Analysis of immunogenicity of tuberculosis fusion protein consisting of Ag85B, Mpt64 and HspX antigens expressed in replication and dormancy bacilli

Objective: To construct protective immunity to Mycobacterium tuberculosis latent infection, a novel fusion protein consisting of HspX, the 190 to 198 peptide of Mpt64 and Ag85B, which were confirmed to be the effective protective antigens mainly expressed in the dormancy and exponential phase of growth, was constructed and its immunogenicity was investigated. Methods: Ag85B and Mpt64 _190-198-HspX sequences were amplified by PGR and cloned into plasmids pET-28a.
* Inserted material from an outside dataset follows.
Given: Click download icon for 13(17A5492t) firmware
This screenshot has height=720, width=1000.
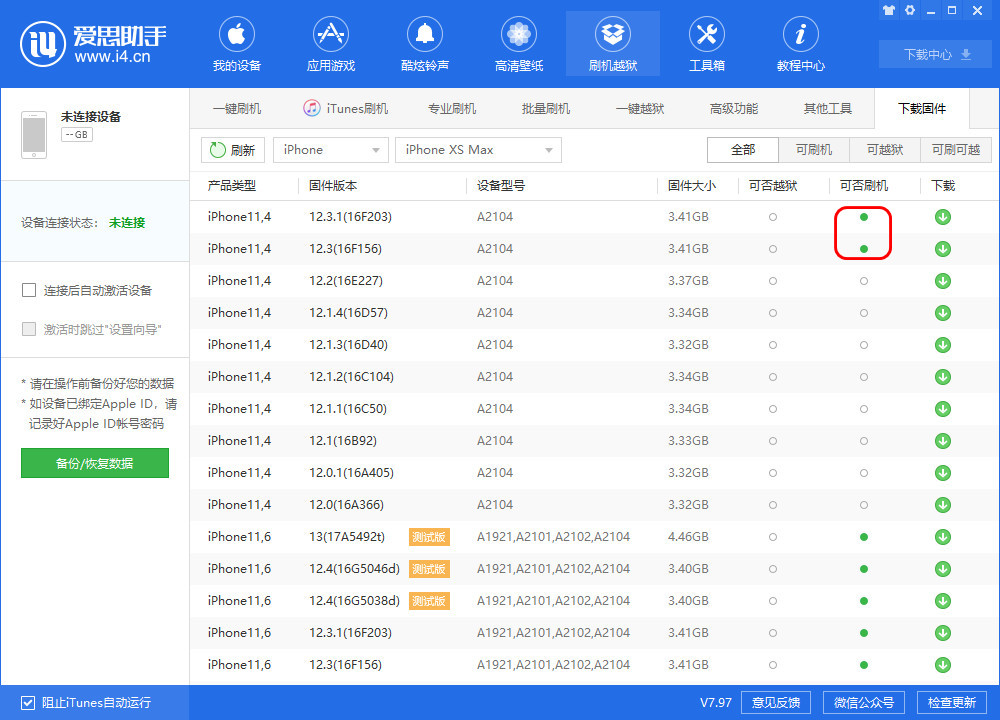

The fusion protein, Ag85B-Mpt64 _190-498-HspX (AMH) was expressed in E. coli BL21 and purified with Ni-NTA resins. C57BL/6 mice were immunized three times at 2-week intervals subcutaneously with AMH formulated with the adjuvant composed of dimethyl-dioctyldecyl ammonium bromide (DDA) and BCG polysaccharide nucleic acid (BCG-PSN). Humoral and cell-mediated immunity responses were analyzed at five weeks after the last injection. Results: AMH was expressed stably in E. coli and could be purified well by Ni-NTA affinity chromatography. C57BL/6 mice immunized with AMH subunit vaccine generated specific cellular and humoral immunologic response to the stimulation of Ag85B, Mpt64 _190-198 and HspX. Conclusion: It suggested that AMH was a promising candidate antigen of tuberculosis subunit vaccine.